* _Stored entries_:
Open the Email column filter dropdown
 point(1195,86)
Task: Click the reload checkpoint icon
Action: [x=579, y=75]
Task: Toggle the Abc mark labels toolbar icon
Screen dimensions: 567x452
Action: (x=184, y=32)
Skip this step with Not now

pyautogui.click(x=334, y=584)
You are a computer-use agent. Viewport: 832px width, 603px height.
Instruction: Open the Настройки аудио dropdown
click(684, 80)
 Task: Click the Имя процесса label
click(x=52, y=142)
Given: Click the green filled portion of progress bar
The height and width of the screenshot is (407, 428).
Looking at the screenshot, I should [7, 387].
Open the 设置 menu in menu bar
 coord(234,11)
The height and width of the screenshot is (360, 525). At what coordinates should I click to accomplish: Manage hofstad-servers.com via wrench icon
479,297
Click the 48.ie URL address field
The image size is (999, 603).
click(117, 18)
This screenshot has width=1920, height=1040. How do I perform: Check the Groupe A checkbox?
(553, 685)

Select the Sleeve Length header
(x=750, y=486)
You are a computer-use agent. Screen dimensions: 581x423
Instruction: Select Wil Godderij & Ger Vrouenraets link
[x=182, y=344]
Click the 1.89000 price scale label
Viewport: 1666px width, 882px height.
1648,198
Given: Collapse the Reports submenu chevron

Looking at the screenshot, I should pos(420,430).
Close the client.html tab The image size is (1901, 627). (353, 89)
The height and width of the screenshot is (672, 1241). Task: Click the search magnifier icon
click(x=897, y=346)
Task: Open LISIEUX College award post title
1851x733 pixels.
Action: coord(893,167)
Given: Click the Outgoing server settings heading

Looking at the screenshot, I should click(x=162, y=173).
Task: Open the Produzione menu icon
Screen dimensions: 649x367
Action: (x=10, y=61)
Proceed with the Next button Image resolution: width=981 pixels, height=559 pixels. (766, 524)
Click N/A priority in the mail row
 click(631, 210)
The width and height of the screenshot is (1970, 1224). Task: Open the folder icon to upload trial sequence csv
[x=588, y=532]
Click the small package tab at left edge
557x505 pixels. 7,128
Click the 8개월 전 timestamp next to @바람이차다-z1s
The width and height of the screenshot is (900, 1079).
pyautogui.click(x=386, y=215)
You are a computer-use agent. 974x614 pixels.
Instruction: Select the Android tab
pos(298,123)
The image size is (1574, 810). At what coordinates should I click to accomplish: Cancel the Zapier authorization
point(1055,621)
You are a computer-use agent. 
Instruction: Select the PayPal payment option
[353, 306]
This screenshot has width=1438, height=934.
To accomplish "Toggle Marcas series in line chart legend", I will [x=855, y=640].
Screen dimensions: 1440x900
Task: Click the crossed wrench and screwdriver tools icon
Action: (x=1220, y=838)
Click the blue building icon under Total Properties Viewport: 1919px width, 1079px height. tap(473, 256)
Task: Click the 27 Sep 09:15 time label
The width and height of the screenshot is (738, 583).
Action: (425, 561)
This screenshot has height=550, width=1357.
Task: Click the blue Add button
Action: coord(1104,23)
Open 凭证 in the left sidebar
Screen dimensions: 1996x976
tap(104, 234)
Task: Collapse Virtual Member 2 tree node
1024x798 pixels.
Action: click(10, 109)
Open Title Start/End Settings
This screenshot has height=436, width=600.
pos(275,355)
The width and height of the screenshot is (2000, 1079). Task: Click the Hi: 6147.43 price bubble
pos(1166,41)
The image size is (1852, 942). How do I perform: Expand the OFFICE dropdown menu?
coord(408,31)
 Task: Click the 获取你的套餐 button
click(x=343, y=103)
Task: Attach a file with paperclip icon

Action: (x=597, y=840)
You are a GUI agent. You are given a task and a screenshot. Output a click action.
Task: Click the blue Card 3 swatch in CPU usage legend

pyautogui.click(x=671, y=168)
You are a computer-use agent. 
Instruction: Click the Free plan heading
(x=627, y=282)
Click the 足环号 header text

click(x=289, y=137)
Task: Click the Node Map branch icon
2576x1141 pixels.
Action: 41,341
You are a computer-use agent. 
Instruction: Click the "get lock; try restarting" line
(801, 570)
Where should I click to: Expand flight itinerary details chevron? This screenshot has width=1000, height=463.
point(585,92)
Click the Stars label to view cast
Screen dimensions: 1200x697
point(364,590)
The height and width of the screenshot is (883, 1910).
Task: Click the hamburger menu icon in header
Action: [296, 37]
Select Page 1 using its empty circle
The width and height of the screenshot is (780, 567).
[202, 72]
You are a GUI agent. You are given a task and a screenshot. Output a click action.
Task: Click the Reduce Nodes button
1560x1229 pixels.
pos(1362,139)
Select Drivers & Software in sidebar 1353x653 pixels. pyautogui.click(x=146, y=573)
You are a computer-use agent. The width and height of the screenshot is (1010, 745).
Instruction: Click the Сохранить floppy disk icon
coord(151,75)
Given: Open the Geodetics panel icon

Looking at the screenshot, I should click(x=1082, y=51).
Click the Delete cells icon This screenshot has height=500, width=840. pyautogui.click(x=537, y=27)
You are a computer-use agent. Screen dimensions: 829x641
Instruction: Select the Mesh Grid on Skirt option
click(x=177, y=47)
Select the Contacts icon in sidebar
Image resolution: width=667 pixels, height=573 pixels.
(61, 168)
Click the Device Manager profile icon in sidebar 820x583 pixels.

* _Assignment_: Reproduce the records in full, exactly as written.

* _Exercise response_:
Open the Email column filter dropdown
 point(1195,86)
Task: Click the reload checkpoint icon
Action: [x=579, y=75]
Task: Toggle the Abc mark labels toolbar icon
Screen dimensions: 567x452
Action: (x=184, y=32)
Skip this step with Not now

pyautogui.click(x=334, y=584)
You are a computer-use agent. Viewport: 832px width, 603px height.
Instruction: Open the Настройки аудио dropdown
click(684, 80)
 Task: Click the Имя процесса label
click(x=52, y=142)
Given: Click the green filled portion of progress bar
The height and width of the screenshot is (407, 428).
Looking at the screenshot, I should [7, 387].
Open the 设置 menu in menu bar
 coord(234,11)
The height and width of the screenshot is (360, 525). At what coordinates should I click to accomplish: Manage hofstad-servers.com via wrench icon
479,297
Click the 48.ie URL address field
The image size is (999, 603).
click(117, 18)
This screenshot has width=1920, height=1040. How do I perform: Check the Groupe A checkbox?
(553, 685)

Select the Sleeve Length header
(x=750, y=486)
You are a computer-use agent. Screen dimensions: 581x423
Instruction: Select Wil Godderij & Ger Vrouenraets link
[x=182, y=344]
Click the 1.89000 price scale label
Viewport: 1666px width, 882px height.
1648,198
Given: Collapse the Reports submenu chevron

Looking at the screenshot, I should pos(420,430).
Close the client.html tab The image size is (1901, 627). (353, 89)
The height and width of the screenshot is (672, 1241). Task: Click the search magnifier icon
click(x=897, y=346)
Task: Open LISIEUX College award post title
1851x733 pixels.
Action: coord(893,167)
Given: Click the Outgoing server settings heading

Looking at the screenshot, I should click(x=162, y=173).
Task: Open the Produzione menu icon
Screen dimensions: 649x367
Action: (x=10, y=61)
Proceed with the Next button Image resolution: width=981 pixels, height=559 pixels. (766, 524)
Click N/A priority in the mail row
 click(631, 210)
The width and height of the screenshot is (1970, 1224). Task: Open the folder icon to upload trial sequence csv
[x=588, y=532]
Click the small package tab at left edge
557x505 pixels. 7,128
Click the 8개월 전 timestamp next to @바람이차다-z1s
The width and height of the screenshot is (900, 1079).
pyautogui.click(x=386, y=215)
You are a computer-use agent. 974x614 pixels.
Instruction: Select the Android tab
pos(298,123)
The image size is (1574, 810). At what coordinates should I click to accomplish: Cancel the Zapier authorization
point(1055,621)
You are a computer-use agent. 
Instruction: Select the PayPal payment option
[353, 306]
This screenshot has width=1438, height=934.
To accomplish "Toggle Marcas series in line chart legend", I will [x=855, y=640].
Screen dimensions: 1440x900
Task: Click the crossed wrench and screwdriver tools icon
Action: (x=1220, y=838)
Click the blue building icon under Total Properties Viewport: 1919px width, 1079px height. tap(473, 256)
Task: Click the 27 Sep 09:15 time label
The width and height of the screenshot is (738, 583).
Action: (425, 561)
This screenshot has height=550, width=1357.
Task: Click the blue Add button
Action: coord(1104,23)
Open 凭证 in the left sidebar
Screen dimensions: 1996x976
tap(104, 234)
Task: Collapse Virtual Member 2 tree node
1024x798 pixels.
Action: click(10, 109)
Open Title Start/End Settings
This screenshot has height=436, width=600.
pos(275,355)
The width and height of the screenshot is (2000, 1079). Task: Click the Hi: 6147.43 price bubble
pos(1166,41)
The image size is (1852, 942). How do I perform: Expand the OFFICE dropdown menu?
coord(408,31)
 Task: Click the 获取你的套餐 button
click(x=343, y=103)
Task: Attach a file with paperclip icon

Action: (x=597, y=840)
You are a GUI agent. You are given a task and a screenshot. Output a click action.
Task: Click the blue Card 3 swatch in CPU usage legend

pyautogui.click(x=671, y=168)
You are a computer-use agent. 
Instruction: Click the Free plan heading
(x=627, y=282)
Click the 足环号 header text

click(x=289, y=137)
Task: Click the Node Map branch icon
2576x1141 pixels.
Action: 41,341
You are a computer-use agent. 
Instruction: Click the "get lock; try restarting" line
(801, 570)
Where should I click to: Expand flight itinerary details chevron? This screenshot has width=1000, height=463.
point(585,92)
Click the Stars label to view cast
Screen dimensions: 1200x697
point(364,590)
The height and width of the screenshot is (883, 1910).
Task: Click the hamburger menu icon in header
Action: [296, 37]
Select Page 1 using its empty circle
The width and height of the screenshot is (780, 567).
[202, 72]
You are a GUI agent. You are given a task and a screenshot. Output a click action.
Task: Click the Reduce Nodes button
1560x1229 pixels.
pos(1362,139)
Select Drivers & Software in sidebar 1353x653 pixels. pyautogui.click(x=146, y=573)
You are a computer-use agent. The width and height of the screenshot is (1010, 745).
Instruction: Click the Сохранить floppy disk icon
coord(151,75)
Given: Open the Geodetics panel icon

Looking at the screenshot, I should click(x=1082, y=51).
Click the Delete cells icon This screenshot has height=500, width=840. pyautogui.click(x=537, y=27)
You are a computer-use agent. Screen dimensions: 829x641
Instruction: Select the Mesh Grid on Skirt option
click(x=177, y=47)
Select the Contacts icon in sidebar
Image resolution: width=667 pixels, height=573 pixels.
(61, 168)
Click the Device Manager profile icon in sidebar 820x583 pixels.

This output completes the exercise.